Consegna A
Puoi riscrivere in forma più breve il paragrafo del testo sulla cartomanzia che inizia con «Gli antichi romani», mantenendone i fatti principali?

Testo di partenza
------------------------

Cartomanzia e coincidenze: la sincronicità di Jung
Nella cartomanzia niente è un caso: le carte che si aprono, perché tutto è in corrispondenza, il piccolo con il grande, l’esterno con l’interno. I tarocchi sono il simbolo-collante, diciamo così, dove il frantumato si ricostruisce come in un puzzle: ogni tessera al suo posto.
Gli antichi romani, per esempio, credevano negli omen, ossia che ogni nome avesse dentro di sé un presagio. Dicevano: nomina sunt omina, il nome sono un destino; tanto che un poeta e giurista latino, alla corte del regno di Sicilia, Ricardo da Venosa, nella sua commedia dedicata a Federico II di Svevia dice: “conveniunt rebus nomina saepe suis“, spesso i nomi sono appropriati alle cose o alle persone cui appartengono.
Questa idea, intuito se vogliamo, che le coincidenze abbiano un senso l’avevano avuta già gli esseri umani nei tempi più remoti. Infatti non per caso gli sciamani indossavano una maschera per danzare e creare eventi favorevoli, attraverso un rito magico. Avevano intuito la connessione tra l’esterno e l’interno. Esiste un lgame tra noi e ciò che accade. Vi è mai capitato di vivere un’esperienza e già l’avevate pensata? Aspettarsi che qualcosa succeda e poi accade. Oppure, si avvera un fatto di cui si aveva paura che accadesse.
Secondo alcune teorie, siamo gli artefici del nostro destino. Proprio come troviamo nelle sette leggi universali di Ermes, i nostri pensieri determinano la realtà e l’esperienza.
La famosa legge dell’attrazione intuita da Einstein: “Tutto è energia e questo è tutto quello che esiste. Sintonizzati alla frequenza della realtà che desideri e non potrai fare a meno di ottenere quella realtà”.
Noi creiamo e nulla è un caso.

------------------------

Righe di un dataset
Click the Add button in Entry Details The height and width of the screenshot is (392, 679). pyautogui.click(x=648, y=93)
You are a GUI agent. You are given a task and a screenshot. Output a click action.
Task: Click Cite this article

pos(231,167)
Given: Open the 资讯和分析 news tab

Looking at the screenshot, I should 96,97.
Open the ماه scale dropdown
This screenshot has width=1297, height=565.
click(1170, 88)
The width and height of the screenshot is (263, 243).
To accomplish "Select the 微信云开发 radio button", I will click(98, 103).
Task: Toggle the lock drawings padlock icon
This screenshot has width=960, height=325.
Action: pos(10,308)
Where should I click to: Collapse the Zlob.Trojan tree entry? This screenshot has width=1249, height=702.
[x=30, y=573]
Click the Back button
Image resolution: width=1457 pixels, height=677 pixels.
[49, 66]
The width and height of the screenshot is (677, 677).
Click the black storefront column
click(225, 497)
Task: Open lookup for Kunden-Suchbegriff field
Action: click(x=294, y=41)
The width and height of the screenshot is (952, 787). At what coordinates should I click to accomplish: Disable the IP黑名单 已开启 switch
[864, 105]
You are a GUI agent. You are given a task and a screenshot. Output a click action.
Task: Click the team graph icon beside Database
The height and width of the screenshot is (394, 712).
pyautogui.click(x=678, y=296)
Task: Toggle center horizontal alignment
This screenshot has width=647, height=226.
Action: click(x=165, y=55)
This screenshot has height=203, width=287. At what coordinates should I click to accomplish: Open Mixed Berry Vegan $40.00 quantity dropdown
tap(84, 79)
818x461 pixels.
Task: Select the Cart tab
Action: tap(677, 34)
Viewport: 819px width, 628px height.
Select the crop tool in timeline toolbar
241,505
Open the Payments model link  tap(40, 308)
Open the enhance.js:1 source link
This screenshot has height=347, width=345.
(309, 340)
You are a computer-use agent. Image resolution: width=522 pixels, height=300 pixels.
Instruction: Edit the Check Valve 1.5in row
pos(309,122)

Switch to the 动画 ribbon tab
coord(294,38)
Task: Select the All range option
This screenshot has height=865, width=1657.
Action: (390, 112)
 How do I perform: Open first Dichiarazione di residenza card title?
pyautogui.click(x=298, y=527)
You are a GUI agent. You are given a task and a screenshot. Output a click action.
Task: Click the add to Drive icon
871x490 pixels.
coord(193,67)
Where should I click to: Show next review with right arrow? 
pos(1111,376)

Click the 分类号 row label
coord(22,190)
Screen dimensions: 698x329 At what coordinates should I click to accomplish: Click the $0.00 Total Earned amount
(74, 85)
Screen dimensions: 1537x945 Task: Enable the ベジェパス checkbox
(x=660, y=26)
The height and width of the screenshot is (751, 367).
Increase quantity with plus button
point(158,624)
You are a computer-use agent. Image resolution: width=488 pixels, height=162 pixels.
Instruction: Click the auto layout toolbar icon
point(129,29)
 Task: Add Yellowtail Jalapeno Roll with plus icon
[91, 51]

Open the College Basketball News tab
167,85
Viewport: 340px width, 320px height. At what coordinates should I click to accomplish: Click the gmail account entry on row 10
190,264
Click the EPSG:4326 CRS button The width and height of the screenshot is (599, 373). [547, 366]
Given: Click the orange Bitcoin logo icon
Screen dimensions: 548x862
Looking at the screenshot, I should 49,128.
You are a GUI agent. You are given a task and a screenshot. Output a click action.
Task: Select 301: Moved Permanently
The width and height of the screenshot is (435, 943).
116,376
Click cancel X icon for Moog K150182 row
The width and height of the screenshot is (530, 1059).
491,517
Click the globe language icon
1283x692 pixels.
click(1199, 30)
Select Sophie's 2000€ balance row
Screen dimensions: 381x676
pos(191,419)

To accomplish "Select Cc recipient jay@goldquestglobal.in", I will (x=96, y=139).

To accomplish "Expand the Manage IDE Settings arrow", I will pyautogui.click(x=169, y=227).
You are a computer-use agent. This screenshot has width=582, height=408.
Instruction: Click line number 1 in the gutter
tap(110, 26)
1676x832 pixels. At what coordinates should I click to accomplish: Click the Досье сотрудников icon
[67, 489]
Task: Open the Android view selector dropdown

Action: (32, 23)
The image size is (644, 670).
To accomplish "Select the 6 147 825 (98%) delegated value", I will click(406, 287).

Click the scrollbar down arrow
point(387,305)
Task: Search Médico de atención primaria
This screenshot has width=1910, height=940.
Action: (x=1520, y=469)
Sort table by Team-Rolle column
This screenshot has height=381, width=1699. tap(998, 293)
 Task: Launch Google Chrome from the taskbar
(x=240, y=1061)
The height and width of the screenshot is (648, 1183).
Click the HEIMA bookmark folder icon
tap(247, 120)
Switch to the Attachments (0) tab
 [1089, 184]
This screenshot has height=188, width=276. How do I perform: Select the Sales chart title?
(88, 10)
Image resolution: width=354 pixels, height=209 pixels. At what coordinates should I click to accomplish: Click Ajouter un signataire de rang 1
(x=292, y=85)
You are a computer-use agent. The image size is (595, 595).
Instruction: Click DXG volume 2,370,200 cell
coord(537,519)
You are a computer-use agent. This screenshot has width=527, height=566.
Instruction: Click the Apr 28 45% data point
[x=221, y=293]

------------------------

Consegna B
Puoi riscrivere come lista JSON di stringhe la parte dei record che si apre con la riga contenente "has width=582, height=408." e si chiude con quella contenente "Action: (32, 23)"? Metti una stringa per ogni riga e tralascia le righe vuote.

Risultato A
Gli antichi romani credevano negli omen, cioè che ogni nome racchiudesse un presagio, e dicevano «nomina sunt omina». Ricardo da Venosa, poeta e giurista latino alla corte del regno di Sicilia, riprende l'idea nella sua commedia dedicata a Federico II di Svevia: «conveniunt rebus nomina saepe suis», ovvero spesso i nomi sono appropriati alle cose o alle persone cui appartengono.

Risultato B
[
  "You are a computer-use agent. This screenshot has width=582, height=408.",
  "Instruction: Click line number 1 in the gutter",
  "tap(110, 26)",
  "1676x832 pixels. At what coordinates should I click to accomplish: Click the Досье сотрудников icon",
  "[67, 489]",
  "Task: Open the Android view selector dropdown",
  "Action: (32, 23)"
]